People that subscribe to a lifestyle or culture are sensitive to new additions to it. They have their finger on the pulse and communicate with their friends that share the same lifestyle goals. The bond of lifestyle makes for an adversity to outsiders. Trust must be earned, and the best way to earn it is to become a part of the culture and create for it. Use your product, let others try it, give it away, talk about it, embrace other aspects of the lifestyle, go to events, make friends, get their feedback, make your product better, and repeat. Show that you care and soon enough, others will too. As these types of cultures grow, different aspects begin to grow out of them. Things like music and art end up getting wrapped up into the lifestyle and are largely introduced by participants of the culture, and just like anything else within that culture, are either gradually adopted into it, or are rejected from it. To go back to our skateboarding example, country music wouldn’t have added to the skater image as much as punk rock did.

Honesty and Transparency – Be the Culture You are Selling.

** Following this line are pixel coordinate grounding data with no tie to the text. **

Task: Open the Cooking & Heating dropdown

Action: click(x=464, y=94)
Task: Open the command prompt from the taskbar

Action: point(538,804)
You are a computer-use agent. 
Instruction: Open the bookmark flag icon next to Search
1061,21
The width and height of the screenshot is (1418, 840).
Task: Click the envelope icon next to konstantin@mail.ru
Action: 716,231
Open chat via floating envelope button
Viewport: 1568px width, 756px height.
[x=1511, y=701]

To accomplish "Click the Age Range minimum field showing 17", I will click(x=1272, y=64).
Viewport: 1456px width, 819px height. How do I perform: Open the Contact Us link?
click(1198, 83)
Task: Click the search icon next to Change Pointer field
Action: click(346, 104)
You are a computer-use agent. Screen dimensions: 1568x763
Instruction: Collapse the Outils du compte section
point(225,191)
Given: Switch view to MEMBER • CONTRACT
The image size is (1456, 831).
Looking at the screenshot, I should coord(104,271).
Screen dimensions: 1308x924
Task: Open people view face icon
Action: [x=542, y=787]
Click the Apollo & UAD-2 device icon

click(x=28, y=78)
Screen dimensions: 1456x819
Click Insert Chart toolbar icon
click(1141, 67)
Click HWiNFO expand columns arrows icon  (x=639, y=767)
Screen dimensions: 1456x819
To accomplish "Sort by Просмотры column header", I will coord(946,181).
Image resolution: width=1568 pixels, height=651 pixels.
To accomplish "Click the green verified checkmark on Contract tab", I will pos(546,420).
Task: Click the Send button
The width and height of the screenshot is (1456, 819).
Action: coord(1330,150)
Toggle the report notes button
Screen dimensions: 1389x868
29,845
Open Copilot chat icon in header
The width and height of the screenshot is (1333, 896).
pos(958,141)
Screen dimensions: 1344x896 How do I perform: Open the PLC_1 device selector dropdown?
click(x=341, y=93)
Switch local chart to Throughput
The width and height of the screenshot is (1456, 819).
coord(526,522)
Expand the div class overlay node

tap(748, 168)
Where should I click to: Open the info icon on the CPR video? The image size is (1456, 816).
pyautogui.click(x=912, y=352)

As lifestyle brands are marketing to the individuals that participate in a culture, it is extremely important to be honest. Participants in a culture are living the lifestyle that brands are trying to sell to them. This gives these individuals the ability to sniff out a brand that is just trying to sell product rather than add to the lifestyle. The most effective way to be genuine is to live the lifestyle and become a participant and contributor to that culture. Creation comes out of necessity, and many lifestyle brands developed to fill a need that mainstream society and business ignored. This element of creation and innovation means that everything doesn’t need to be polished and perfect, just personal. These cultures have an intrinsic desire to create and add to themselves, and this often manifests itself through handmade or small run products that will either disappear, or be adopted by the participants of the culture and then explode in size.

Communication is Key

Interacting with the audience is paramount in establishing credibility and being successful as a lifestyle brand. You can’t be a part of a group if you sit silently in the corner. Creating an emotional tie with an individual that you are trying to sell a product or service to can be difficult because of an initial resistance to being told to buy something by a stranger. If you are in the group, your word carries more weight. The best lifestyle brands are living the lifestyle themselves. For brands that are trying to break into the culture, do things to get accepted into it. Create content that isn’t constantly beating people over the head to buy, buy, buy. Don’t just examine the lifestyle culture, throw yourself into it. Show off some cool photos, write interesting articles, be present, tell a good story, and eventually you might prove that you are a part of the scene. Make friends with people living the lifestyle. The most important and most effective way of getting products into the hands of your audience is by word of mouth, and the best word of mouth comes from your friends.

Creating Culture – Some Tips

At this point, we’ve explained a lot about lifestyle cultures and how brands interact with them, but we’ve only scratched the surface on actionable steps to get noticed. First, you need to have a product or service that is compatible with the lifestyle you’re seeking to embody. Without this, its pretty tough to become a brand that will be adopted by a lifestyle culture. Once you have this, there are some easy ways to start making your brand known. A lot of the focus should be on communication and becoming part of the group. Go to your audience. Talk with them. Learn how they might use your product. Connect on social media. Connect in person. Take photos. Great photography works wonders for any brand, so document the culture, your process and how people interact with your brand. Write articles. Get your audience involved in your business. Reach out to others with influence in the culture and work with them. The most important thing is to be honest, transparent, and participate.